You have begged him until sunset. The great King has accepted your supplication as you have earned his mercy and his attention. So now he tells the gatekeepers to open the gates, you are now allowed to leave. And that’s why pilgrims don’t pray Maghrib and Isha in Arafah. Think about, the gates of the Kingdom have been opened and so rush to go inside.
So you enter Muzdailfah, and it is surrounded by mountains which are the gates of the sacred city of Makkah which is called Ma’sharul Haram (Signs of the Sacred City of Makkah).
Muzdalifah comes from a word izdalifah which means to come close. And because you have been begging Allah the whole day, you are getting closer to Allah. The effort of the day tires you, so you pray Maghrib and Isha together, and you go to sleep.
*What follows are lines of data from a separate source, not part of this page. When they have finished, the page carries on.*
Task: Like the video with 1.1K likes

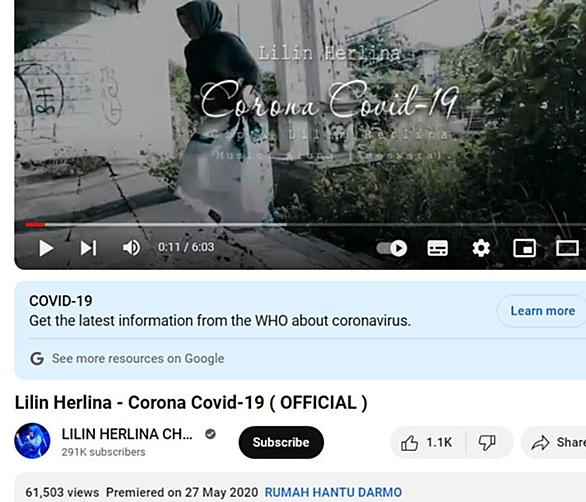Action: point(428,443)
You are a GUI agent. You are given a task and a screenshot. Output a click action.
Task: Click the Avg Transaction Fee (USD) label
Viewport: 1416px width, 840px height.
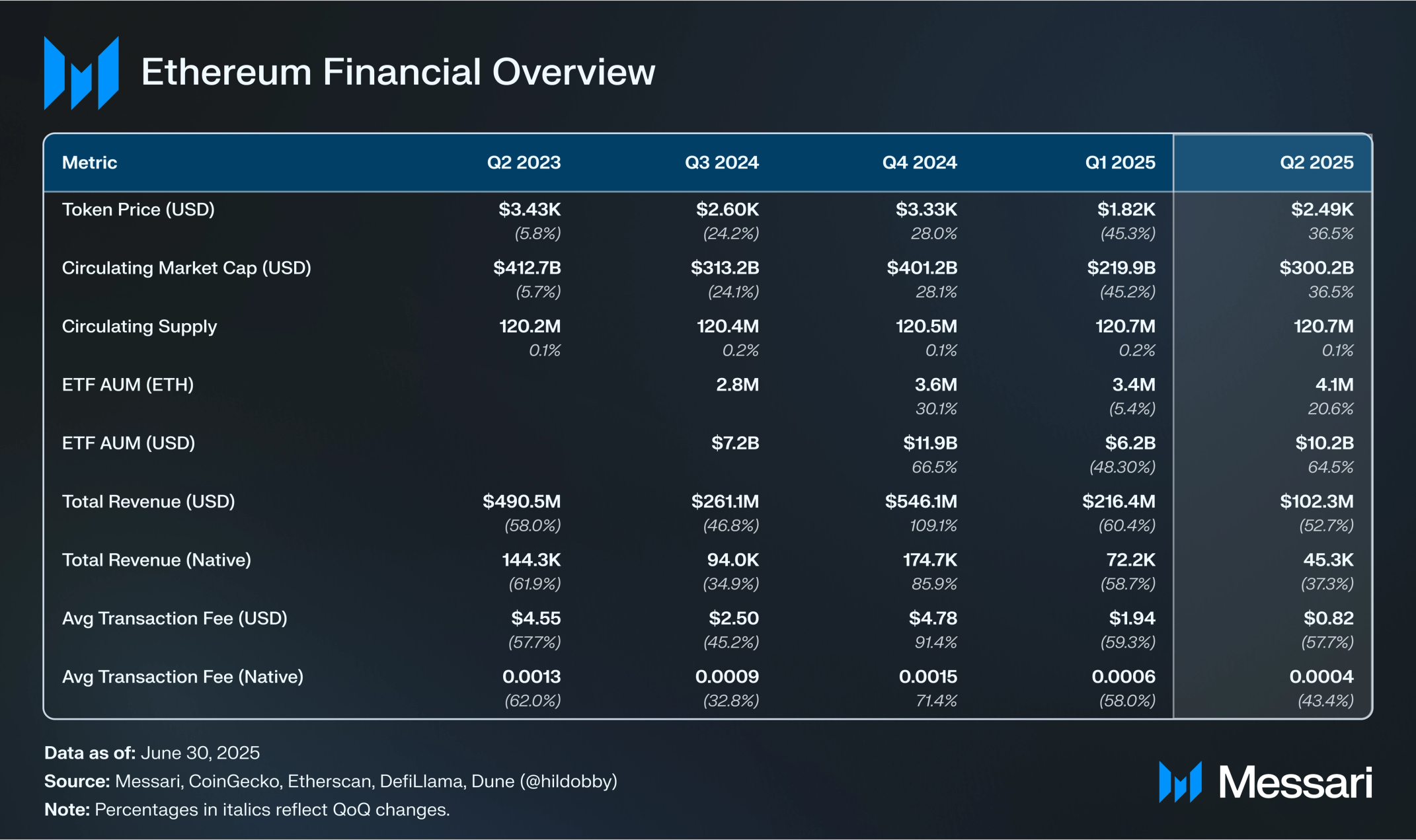coord(175,619)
You get some sleep because tomorrow is going to be a massive day, you’re going to visit the King.
After sunrise, you stone one of the jamarat (pillars) representing throwing what displeases Allah away from you. After showing hate for disbelief, you show love just like Ibrahim threw stones at the jamarat – throwing doubts that came to him from Satan. He demonstrates his love of Allah, by being willing to sacrifice the thing he loved most and that was his son, Ismail. And our love is our wealth, and our wealth is symbolised in stock – animals. Slaughtering another life for Allah. The male pilgrims now proceed to shave their heads (Halq) symbolising getting rid of pride and representing a new beginning. You can now wear clothes, perfume yourself and now, you are ready to visit the Great King. You go to the Masjid and circumambulation His House and walk between Mount Safa and Marwa. You return to Mina for three days. Mina comes from the word Muna which means hope as you are hoping for Allah’s continual mercy. Your final act of worship on the Hajj journey before leaving the kingdom is to the tawaful wad’a which is the farewell circumambulation, a goodbye until you visit again.